■ INSTRUCTIONS TO FOLLOW ■
Reproduce the material below word for word, from the line containing "The height and" through the end of the material, and give only those lines.

■ RECORD SET ■
::::::::

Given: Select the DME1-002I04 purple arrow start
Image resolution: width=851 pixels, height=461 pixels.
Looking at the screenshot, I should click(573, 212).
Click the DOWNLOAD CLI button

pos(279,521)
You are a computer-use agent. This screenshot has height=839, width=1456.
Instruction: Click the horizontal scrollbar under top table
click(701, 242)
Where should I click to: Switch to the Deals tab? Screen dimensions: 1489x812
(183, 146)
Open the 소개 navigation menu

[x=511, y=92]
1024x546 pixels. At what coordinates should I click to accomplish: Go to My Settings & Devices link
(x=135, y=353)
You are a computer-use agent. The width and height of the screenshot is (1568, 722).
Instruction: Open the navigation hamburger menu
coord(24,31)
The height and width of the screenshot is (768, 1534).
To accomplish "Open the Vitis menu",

::::::::

■ RESPONSE TO THE EXERCISE ■
The height and width of the screenshot is (768, 1534).
To accomplish "Open the Vitis menu",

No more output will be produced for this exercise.